There is an approach to inefficiently competitive markets that is in between regulation or nationalization (as pioneered by the British national health service), on the one hand, and free-market competition on the other. It is the professional model of providing services, about which Becker and I blogged on December 10 of last year, as distinct from the competitive, or business, model. In the professional model, which is the traditional model in which health services like legal services used to be provided, which persists to some degree, but which is rapidly giving way to the competitive model, the physician or lawyer in effect trades the very high incomes earned by those who succeed in business for a reduction in financial risk, brought about by legal or ethical restrictions on competition. With lower rewards for engaging in sharp practices, those practices, involving exploitation of consumers in markets pervaded by consumer incompetence, can be expected to be less frequent.

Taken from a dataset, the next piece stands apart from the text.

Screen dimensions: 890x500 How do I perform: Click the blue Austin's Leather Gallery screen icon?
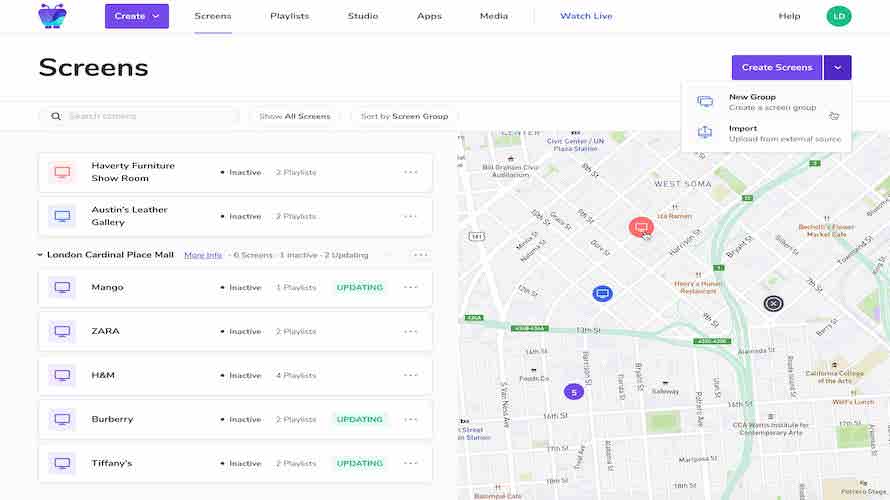coord(62,216)
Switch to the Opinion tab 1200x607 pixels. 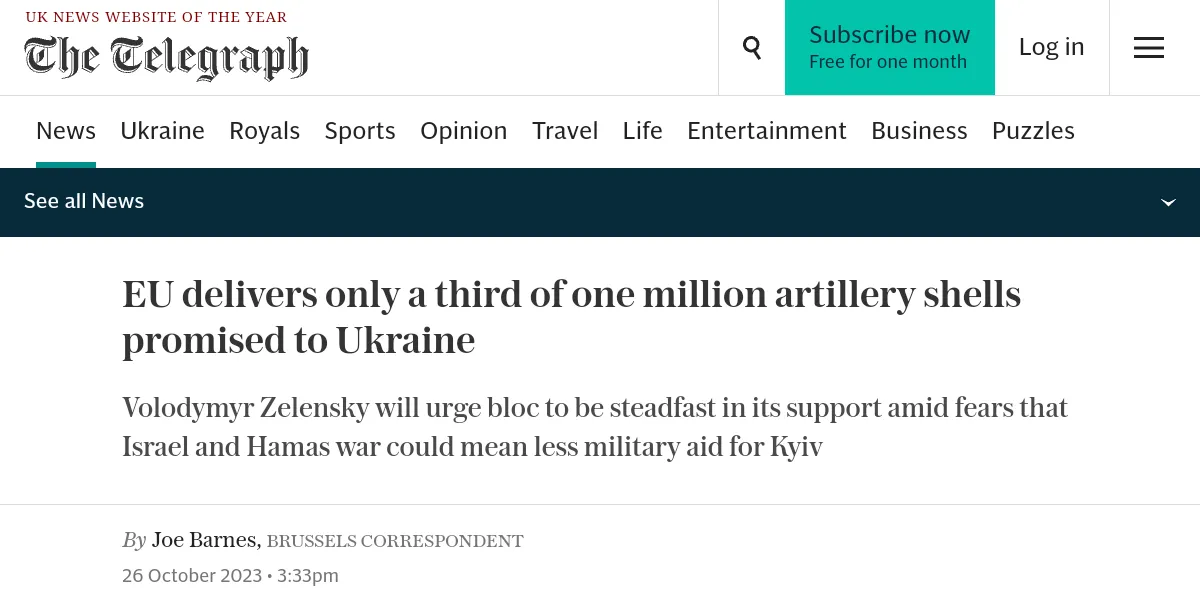point(463,131)
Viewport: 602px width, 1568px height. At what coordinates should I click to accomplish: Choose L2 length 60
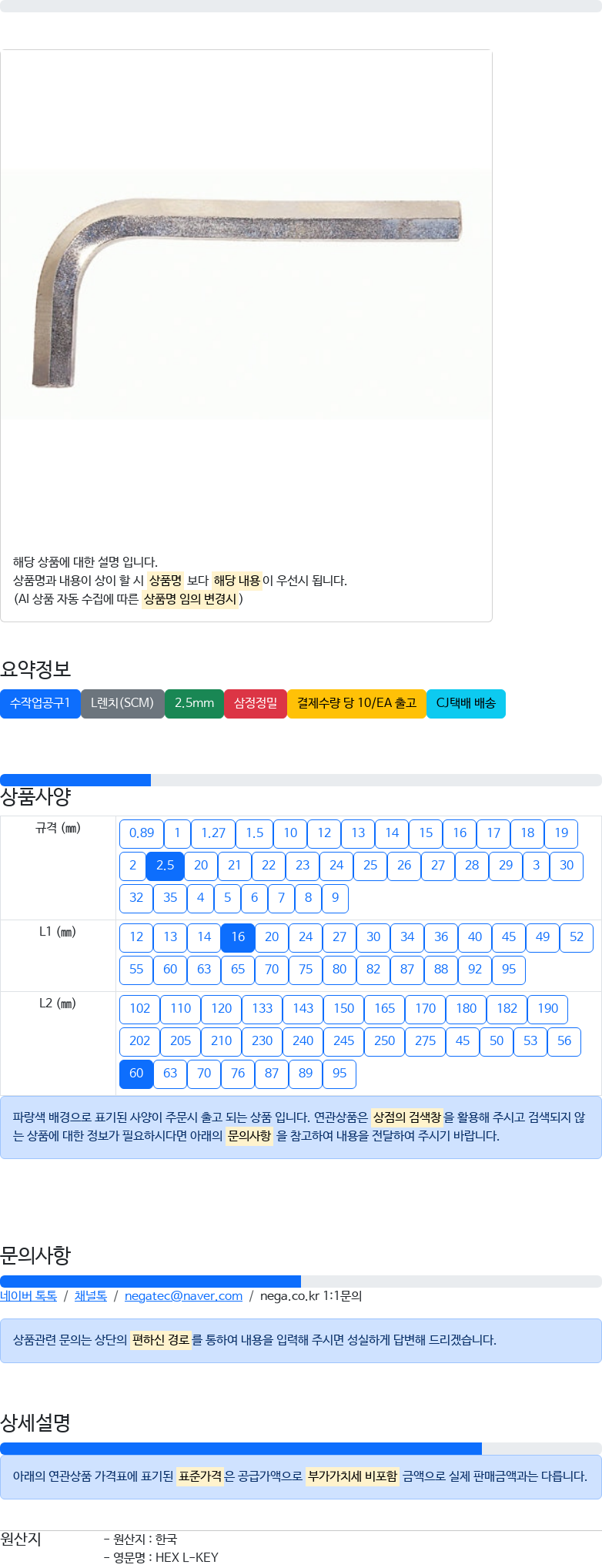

The professional model can thus, in principle anyway, enhance market efficiency. For example, in a medical system governed by the professional model, physicians' incentive to establish "surgical centers" in their offices in which to perform colonoscopies for which they can charge much higher prices, though there is no need for such centers, is weakened, because physicians imbued with the professional model do not think of themselves, or behave, as profit maximizers.
The professional model remains dominant in career government service, where employees are salaried and have secure tenure, thus trading the possibility of a much higher income for job security and the benefits, which are not merely financial, that come with it, such as not having to compromise ethical standards to succeed. In contrast, free-market competition is Darwinian: the presence of rapacious and unprincipled competitors will often limit the ethical options of the other firms in the market, and of their employees.
The outstanding example of the professional model of medical care in American government appears to be the provision of medical care to veterans, in VA hospitals and medical centers. VA physicians are salaried government employees. A number of studies, including a study by the RAND Corporation, have found that the medical care provided by the Veterans Administration is superior to private health care and costs less. See Arthur L. Kellerman, "'Socialized' or Not, We Can Learn from the VA," The RAND Blog, Aug. 8, 2012, www.rand.org/blog/2012/08/socialized-or-not-we-can-learn-from-the-va.html. Although there is no reason in principle why the professional model should be limited to government employees—and traditionally it was not—it may be that the competitive model has made such inroads in medicine that the professional model cannot survive in the market. It may be worth considering whether the VA model can be extended as part of an effort to improve health care in the United States and at the same time reduce its cost.